Dans sa contribution à la série de l'IFEX marquant la Journée internationale de la femme, Palatino écrit sur les femmes qui défient le patriarcat au Pakistan, luttent pour la démocratie à Hong Kong, défient le blocus des communications au Cachemire et dirigent le sit-in contre le CAA (Citizenship Amendment Act - Amendement de la loi sur la citoyenneté) à Shaheen Bagh en Inde.
Ceci est une traduction de la version originale de l’article.

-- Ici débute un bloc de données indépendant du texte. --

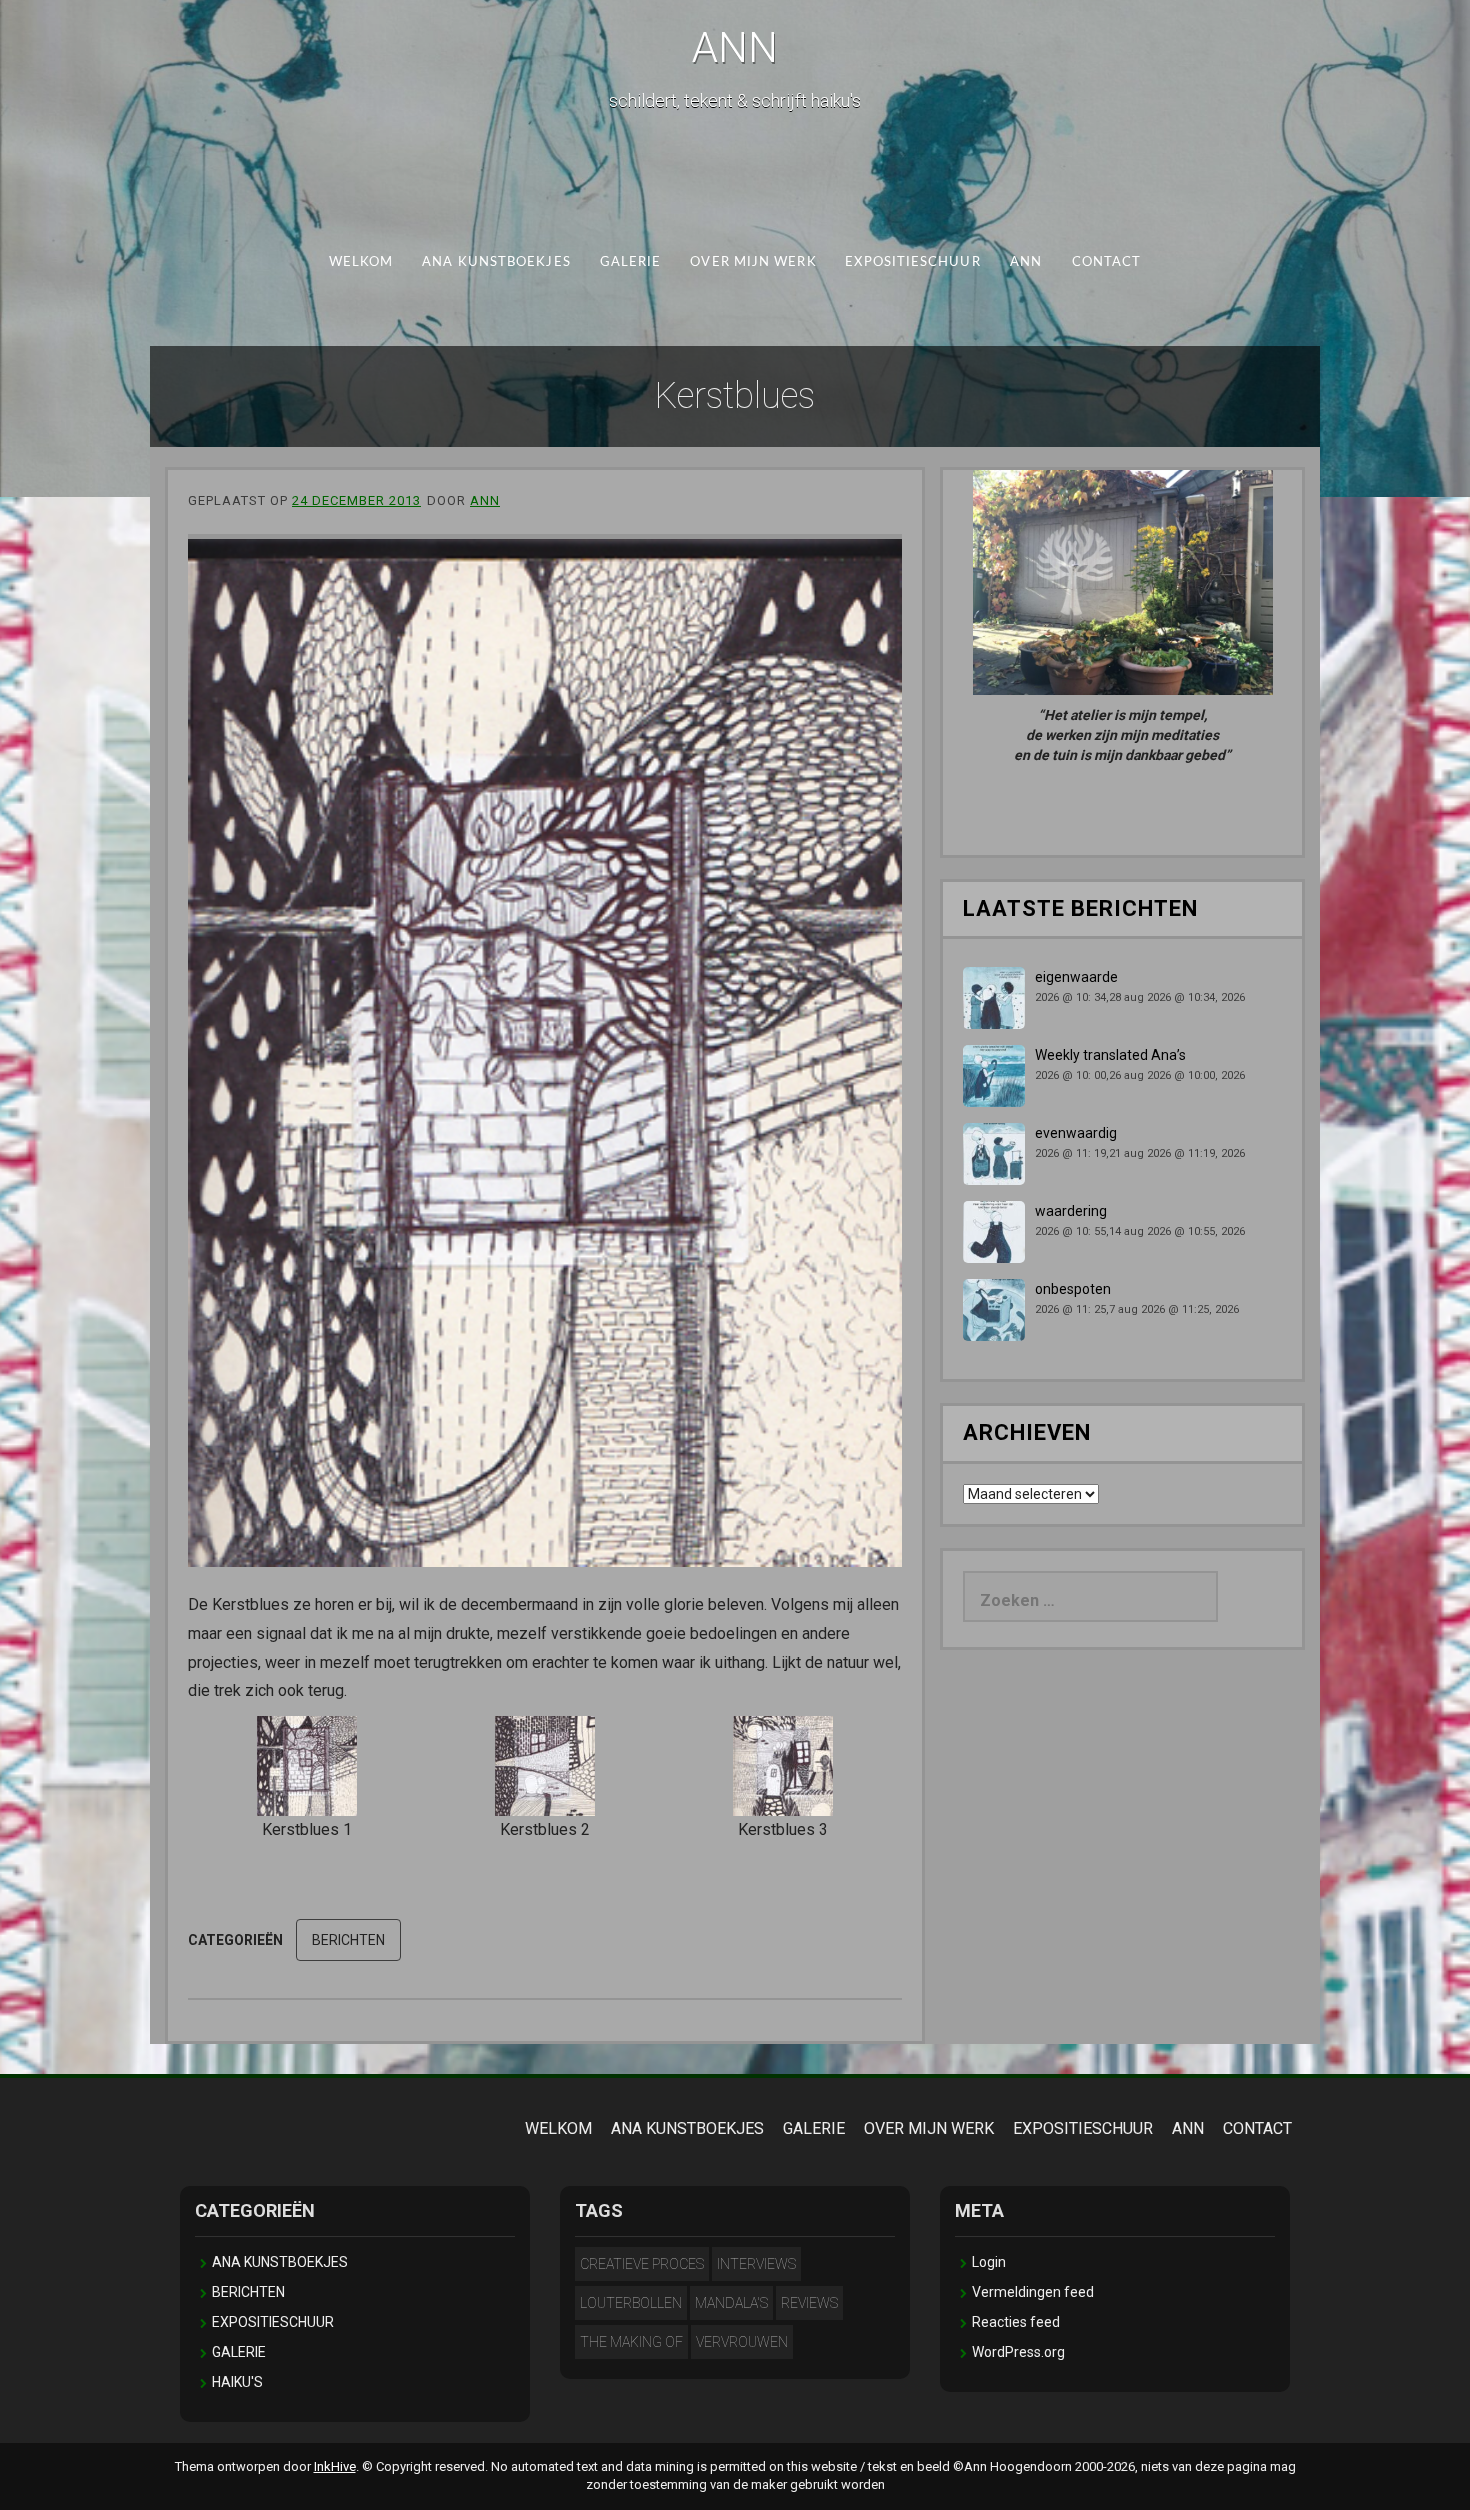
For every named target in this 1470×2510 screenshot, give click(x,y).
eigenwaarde (1076, 977)
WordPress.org (1018, 2352)
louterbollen (631, 2303)
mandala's (731, 2303)
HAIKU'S (237, 2382)
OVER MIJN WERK (753, 262)
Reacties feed (1016, 2322)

Aurat: les femmes marchent contre le patriarcat
En 2018, plusieurs groupes féministes au Pakistan ont organisé des marches sous la bannière de « Hum Auratien » ou simplement Aurat (« Nous les femmes » en ourdou) à temps pour la Journée internationale de la femme le 8 mars. Ces marches, organisées dans les villes de Karachi, Lahore et Islamabad, ont mobilisé des milliers de personnes qui ont appelé à mettre fin à la violence sexiste et demandé la protection des femmes et la fourniture de services à toutes les minorités sexuelles.
L’année dernière, les Marches Aurat se sont étendues à sept villes, et les participants ont continué de soulever des problèmes économiques, reproductifs et politiques affectant les femmes, en particulier celles issues des communautés marginalisées.

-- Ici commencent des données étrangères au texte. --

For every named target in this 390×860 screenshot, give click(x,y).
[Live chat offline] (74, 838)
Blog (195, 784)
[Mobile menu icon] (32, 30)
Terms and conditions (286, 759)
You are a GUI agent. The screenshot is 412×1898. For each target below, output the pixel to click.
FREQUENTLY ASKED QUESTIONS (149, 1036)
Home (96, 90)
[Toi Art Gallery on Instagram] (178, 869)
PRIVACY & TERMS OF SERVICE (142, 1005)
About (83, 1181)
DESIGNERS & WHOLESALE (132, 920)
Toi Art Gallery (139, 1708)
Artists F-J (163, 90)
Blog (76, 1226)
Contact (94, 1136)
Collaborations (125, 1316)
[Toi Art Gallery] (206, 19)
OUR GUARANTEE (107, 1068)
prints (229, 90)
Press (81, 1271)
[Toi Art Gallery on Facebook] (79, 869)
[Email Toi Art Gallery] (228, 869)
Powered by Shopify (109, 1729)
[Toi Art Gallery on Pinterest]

Conceptualiser la Marche Aurat et la transformer en un événement de protestation annuel est une réalisation exceptionnelle. Au-delà de cela, elle a uni différents réseaux pour lutter contre le patriarcat et contester les politiques qui permettent la violence contre les femmes. Depuis sa création, elle s’est efforcée de favoriser l’inclusivité, accueillant chaleureusement la participation de tous ceux qui se sont engagés à lutter contre la violence sexiste.

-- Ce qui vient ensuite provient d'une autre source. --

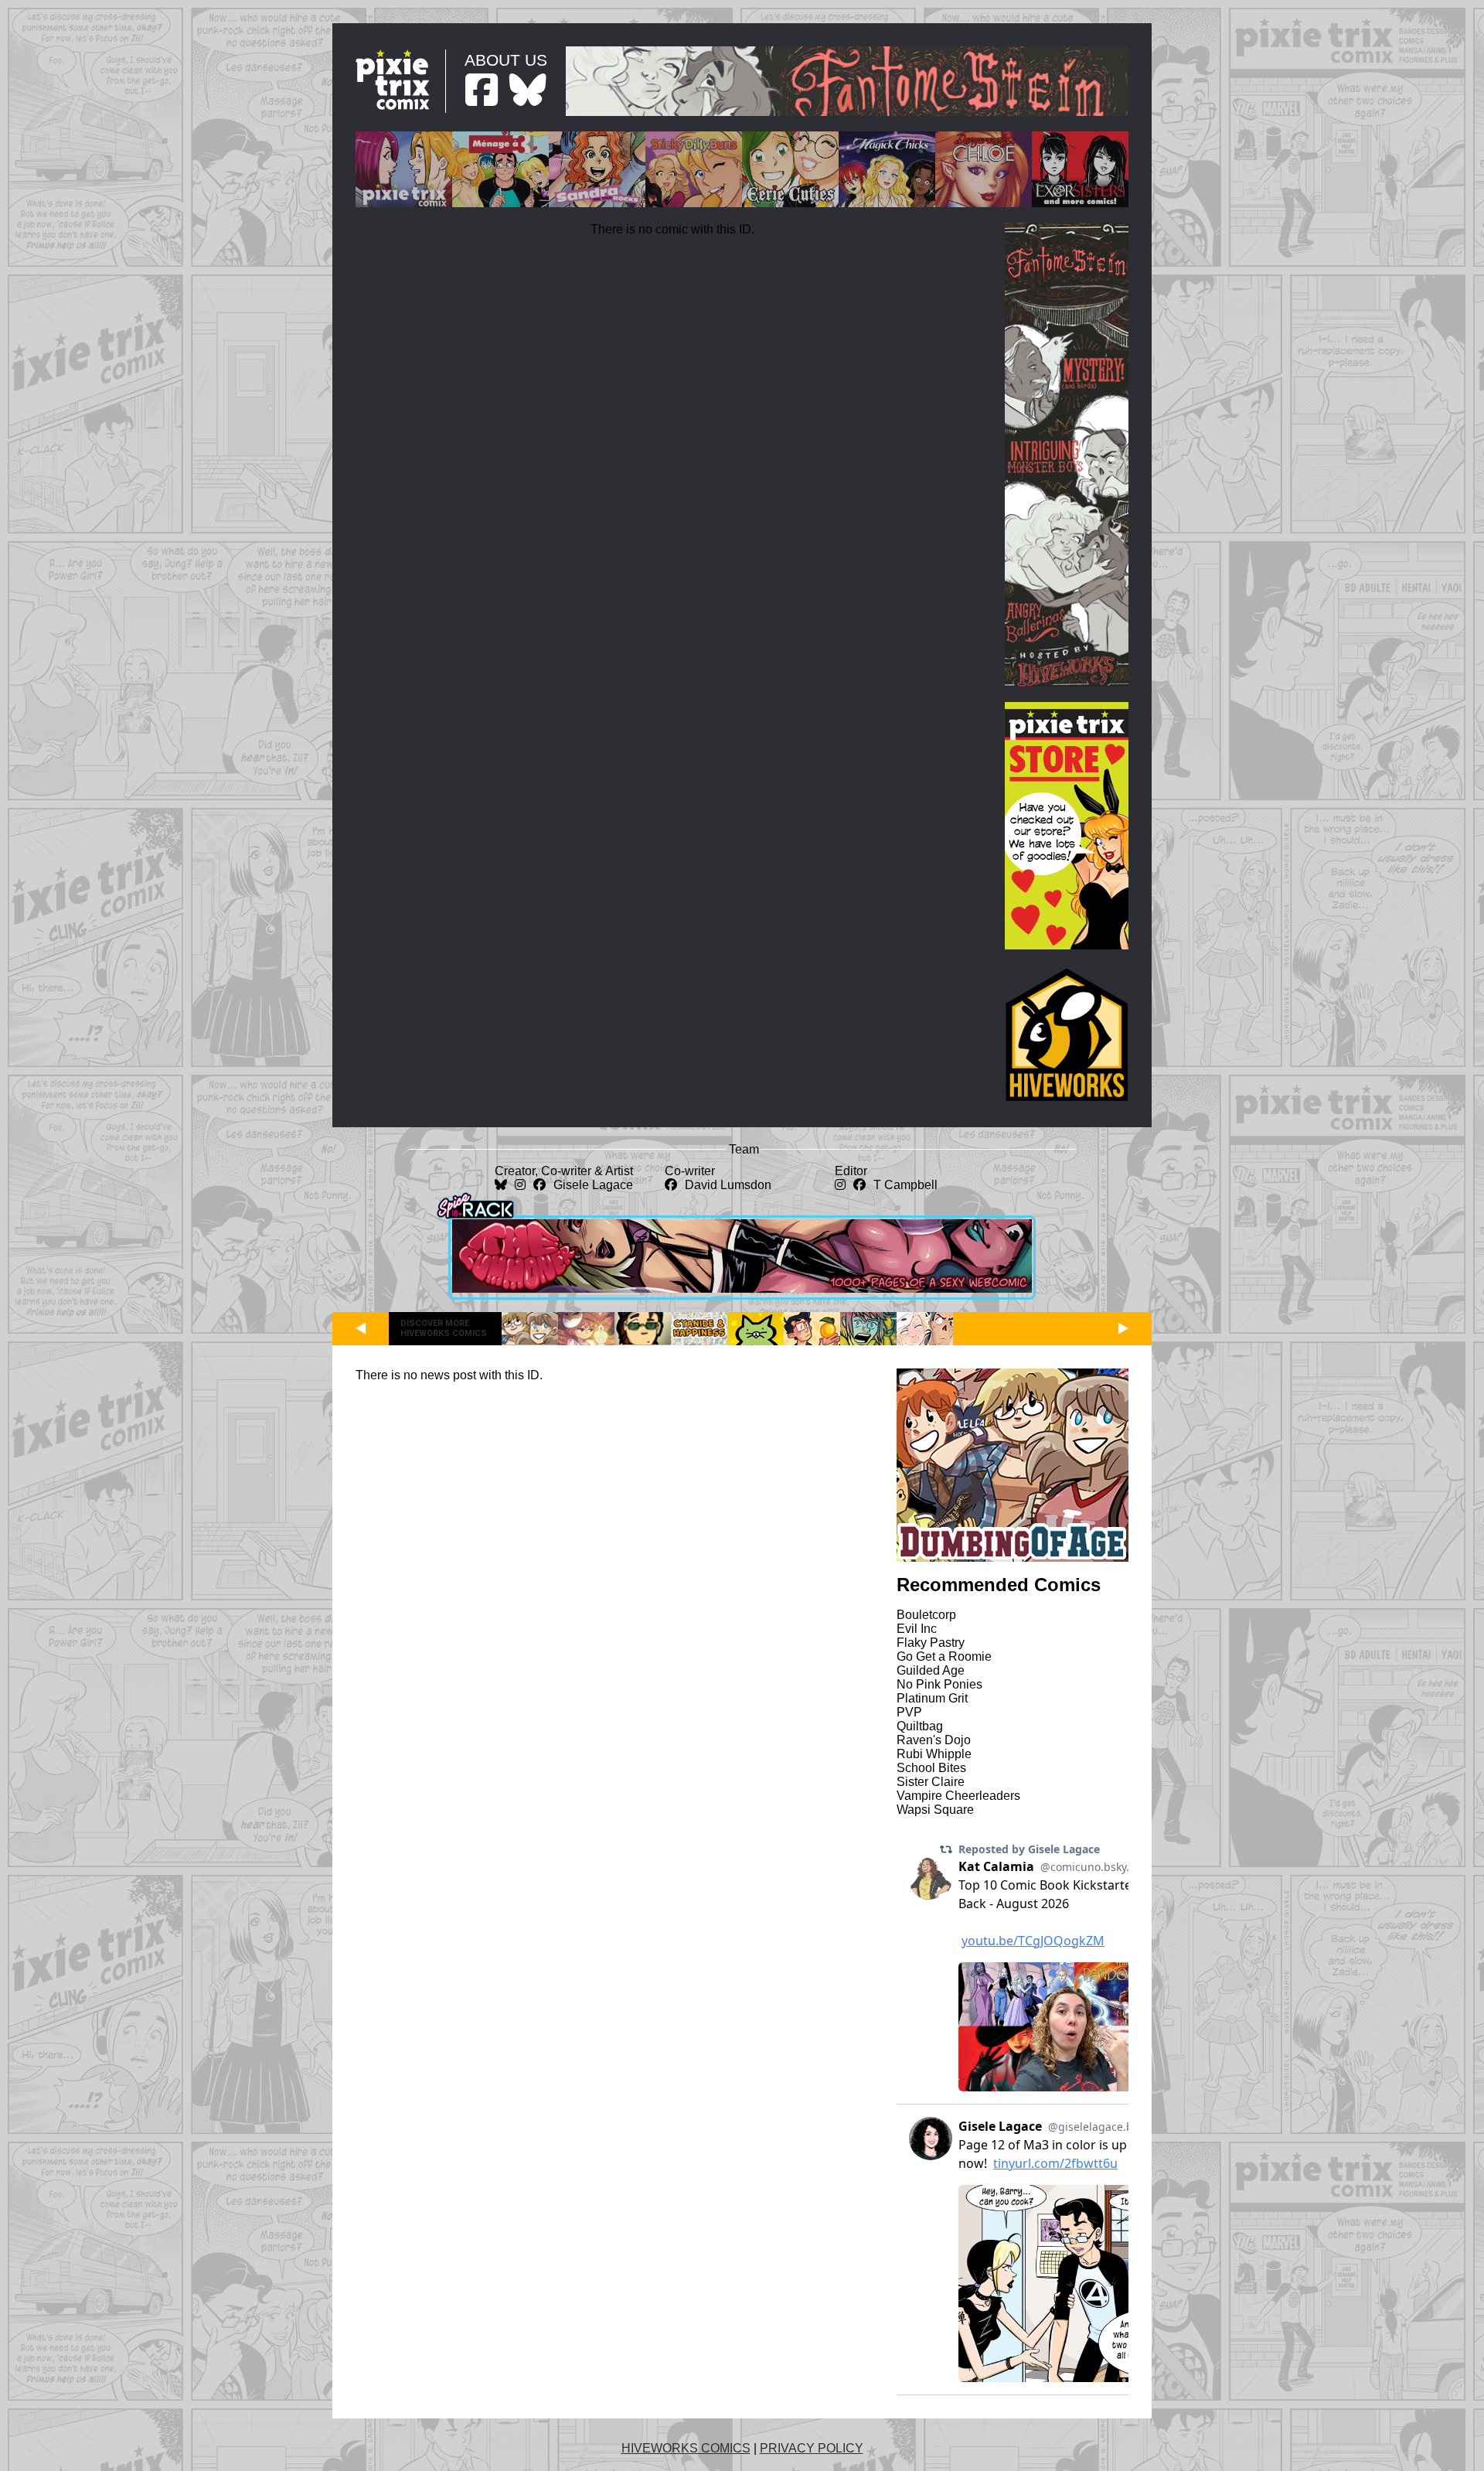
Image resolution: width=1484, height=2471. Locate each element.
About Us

Mais son succès a également généré des réactions , en ligne et hors ligne, des franges conservatrices de la société. Les participants ont été harcelés, intimidés et ciblés par des trolls vicieux. Certaines attaques provenaient de femmes.
Sadaf Khan, travaillant pour le membre de l’IFEX Media Matters for Democracy (MMfD), explique la réaction intense à la Marche Aurat. « Je pense que la marche brise tant de tabous et soulève tellement de questions qui brisent un peu le statu quo. La plupart des femmes ne sont pas à l’aise avec cela, peut-être à cause de la misogynie intériorisée, et aussi parce que leur système de croyance est menacé. »
Cette année, la Marche Aurat devrait gagner plus de soutien du public malgré de nouveaux cas d’ actes violents contre les organisateurs. Les groupes de femmes ne sont pas découragés. Certains ont adapté et interprété la chanson anti-viol qui a été composée et jouée au Chili, avant de devenir un air mondial.
L’affiche ci-dessous reflète la vision du manifeste de la Marche Aurat: Promouvoir l’autonomisation des femmes, construire des espaces plus sûrs et lutter pour l’égalité des droits.
@shehzilm
Mon affiche pour @MarcheAurat de cette année. Au milieu: une fille poursuit ses études, en haut: les femmes au cœur de notre économie – les travailleuses à domicile et les agricultrices, en bas: les arcades mènent à un monde où les filles et les femmes sont en sécurité à l’extérieur.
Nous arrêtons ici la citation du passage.